In 2020, with the two teams combined, Hembree was 3–0 with a 9.00 ERA. He gave up the highest percentage of barrels per plate appearance of any major league pitcher, at 13.3%. He was outrighted to the Triple–A Lehigh Valley IronPigs on October 27, 2020, and elected free agency on October 30.

===Cleveland Indians===
On February 5, 2021, Hembree signed a minor league contract with the Cleveland Indians organization with an invitation to the Indians' major league spring training camp. On March 20, 2021, Hembree was released by the Indians.

===Cincinnati Reds===
On March 22, 2021, Hembree signed a minor league contract with the Cincinnati Reds organization that included an invitation to spring training. On April 23, 2021, Hembree was selected to the active roster. In 45 games for the Reds, Hembree struggled to 6.38 ERA with 68 strikeouts. On August 17, Hembree was designated for assignment by the Reds.

===New York Mets===
On August 20, 2021, Hembree was claimed off of waivers by the New York Mets. In 15 appearances for the Mets, Hembree pitched to a 3.45 ERA with 15 strikeouts and 1 save in 15.2 innings of work. He became a free agent following the season.

===Pittsburgh Pirates===
On March 15, 2022, Hembree signed a one-year contract with the Pittsburgh Pirates. He made 20 appearances for Pittsburgh, posting a 2-0 record and 7.16 ERA with 12 strikeouts in 16.1 innings pitched. On June 22, Hembree was designated for assignment by the Pirates. He was released on June 27.

===Los Angeles Dodgers===
On June 30, 2022, Hembree signed a minor league deal with the Los Angeles Dodgers.
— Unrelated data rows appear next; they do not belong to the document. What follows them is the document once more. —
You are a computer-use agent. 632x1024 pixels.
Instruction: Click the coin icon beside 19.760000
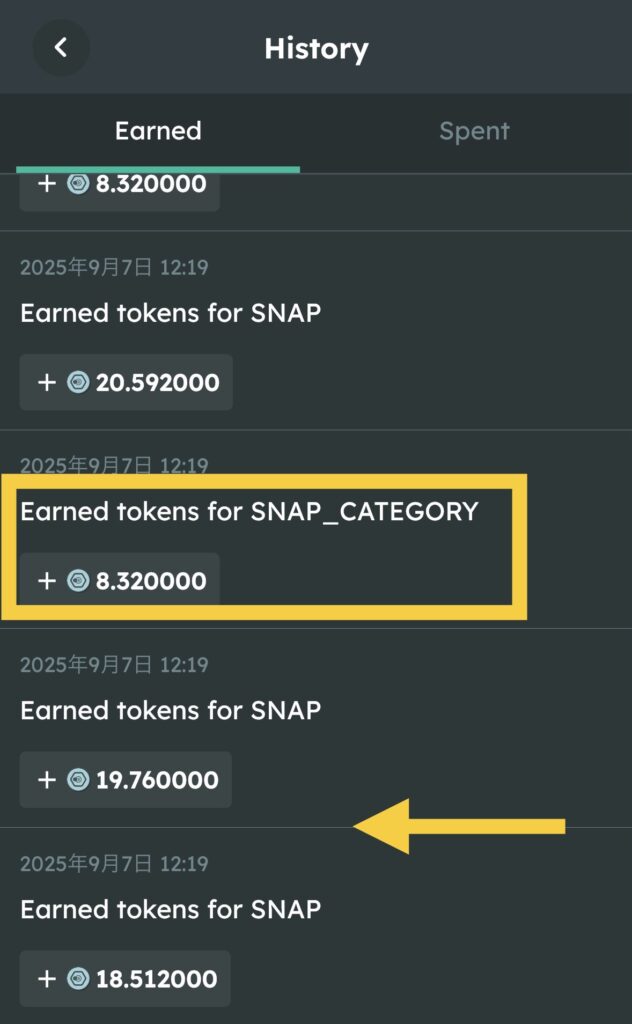tap(78, 780)
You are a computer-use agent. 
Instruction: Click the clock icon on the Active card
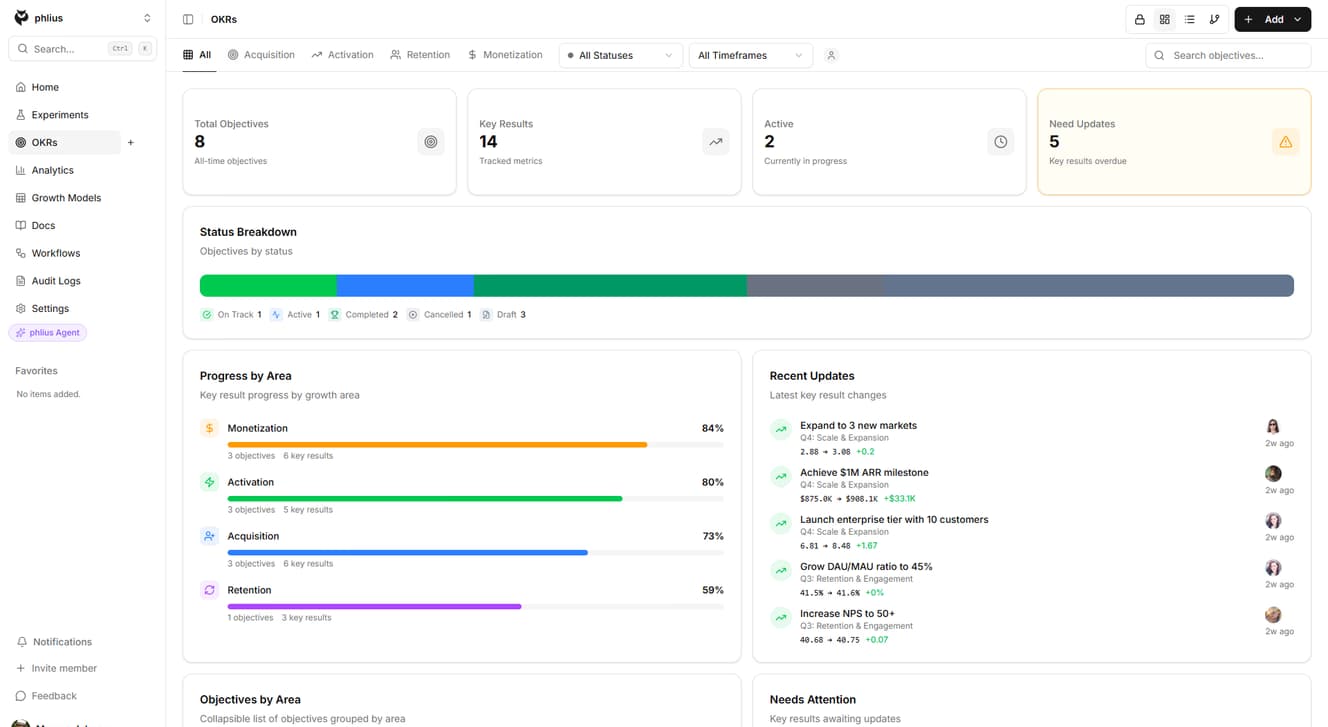pos(1000,141)
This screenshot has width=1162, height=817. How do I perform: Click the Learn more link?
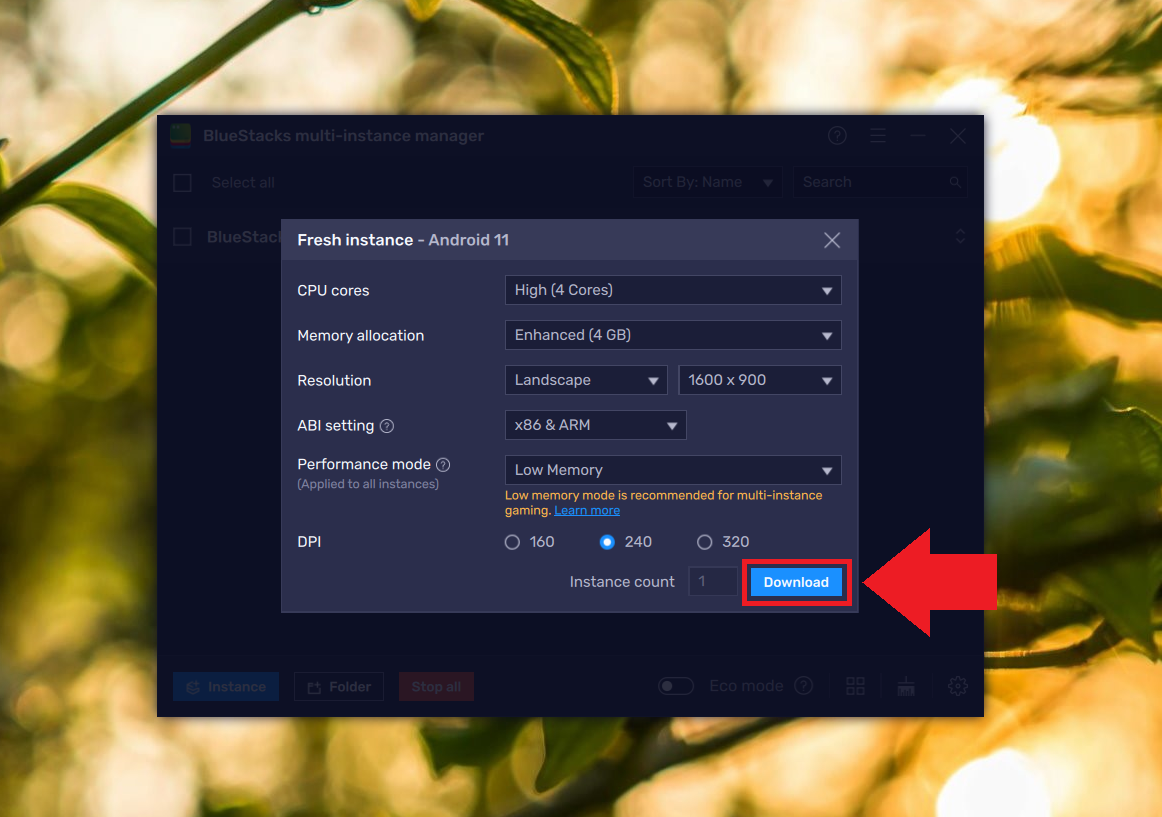pos(587,509)
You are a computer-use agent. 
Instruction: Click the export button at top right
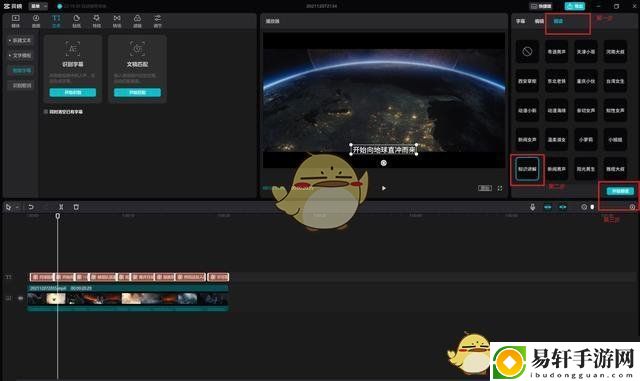tap(575, 6)
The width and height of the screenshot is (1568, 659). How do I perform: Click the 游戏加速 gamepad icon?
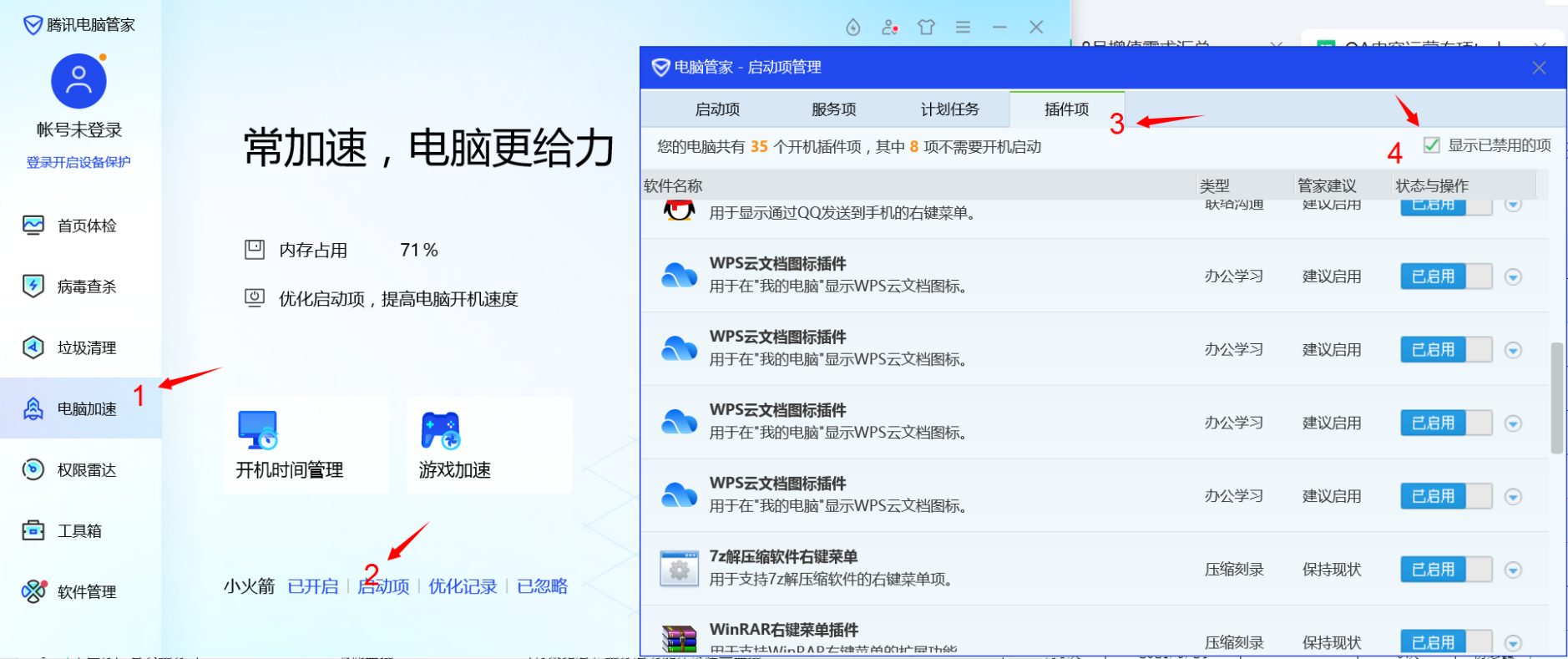440,430
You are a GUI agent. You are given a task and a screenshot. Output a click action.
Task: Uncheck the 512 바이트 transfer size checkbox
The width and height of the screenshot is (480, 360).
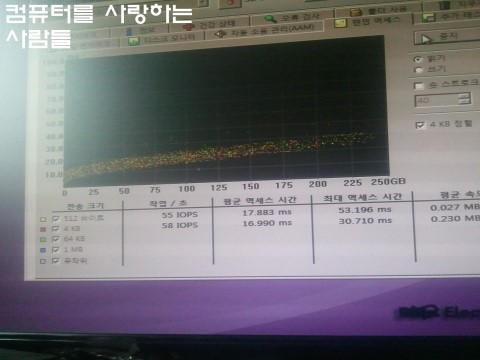pos(56,219)
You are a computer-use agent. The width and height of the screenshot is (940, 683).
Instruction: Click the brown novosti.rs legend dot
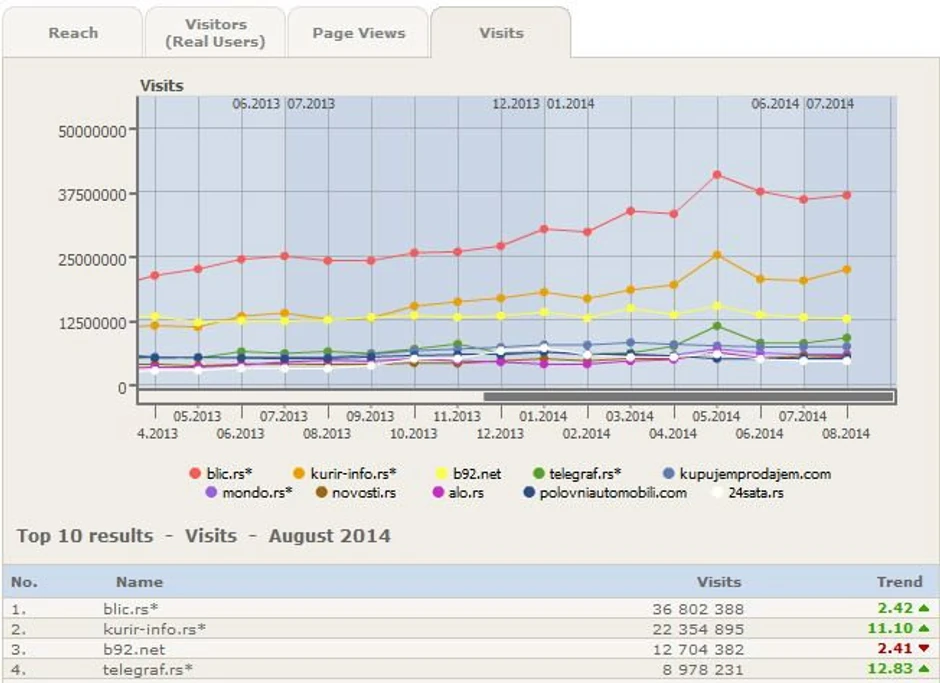[x=323, y=490]
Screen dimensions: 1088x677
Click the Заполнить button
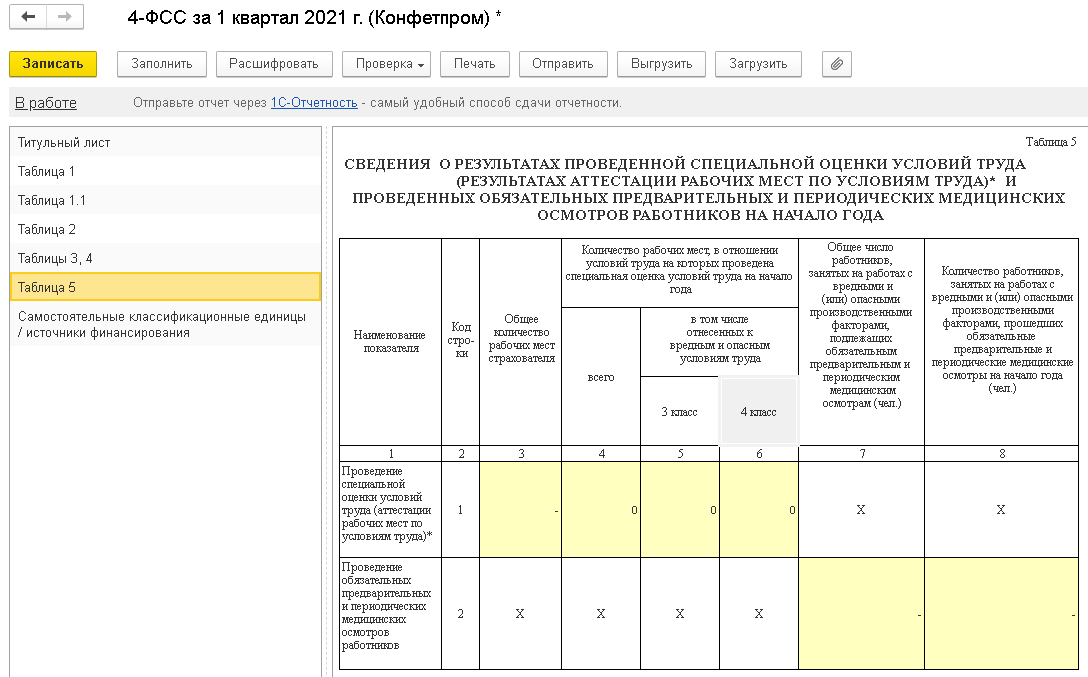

After beginning with Triple-A Oklahoma City Dodgers, he was called up to the majors on August 30. He pitched in six games for the Dodgers, allowing five earned runs in 5 2/3 innings before he was designated for assignment on September 13. On September 16, Hembree elected free agency in lieu of an outright assignment.

===Tampa Bay Rays===
On January 18, 2023, Hembree signed a minor league contract with the Tampa Bay Rays organization. He was assigned to the Triple-A Durham Bulls to begin the year, where he posted a 3-1 record and 1.29 ERA across 8 relief appearances. On April 25, Hembree had his contract selected to the active roster. That night, Hembree threw 1.1 scoreless innings of relief, punching out two hitters while walking one. He was designated for assignment the following day after the promotion of Zack Burdi. He elected free agency on April 28.

===Detroit Tigers===
On May 1, 2023, Hembree signed a minor league contract with the Detroit Tigers organization. He made 6 appearances for the Triple–A Toledo Mud Hens before suffering a forearm injury. On July 2, Hembree was released by the Tigers.

===Seattle Mariners===
On February 2, 2024, Hembree signed a minor league contract with the Seattle Mariners. He made 9 appearances split between the rookie–level Arizona Complex League Mariners, High–A Everett AquaSox, and Triple–A Tacoma Rainiers, accumulating a 4.32 ERA with 14 strikeouts across 8 1/3 innings pitched. Hembree was released by the Mariners organization on July 20.

==Personal life==
Hembree and his wife Maci were married in 2017, they have two children.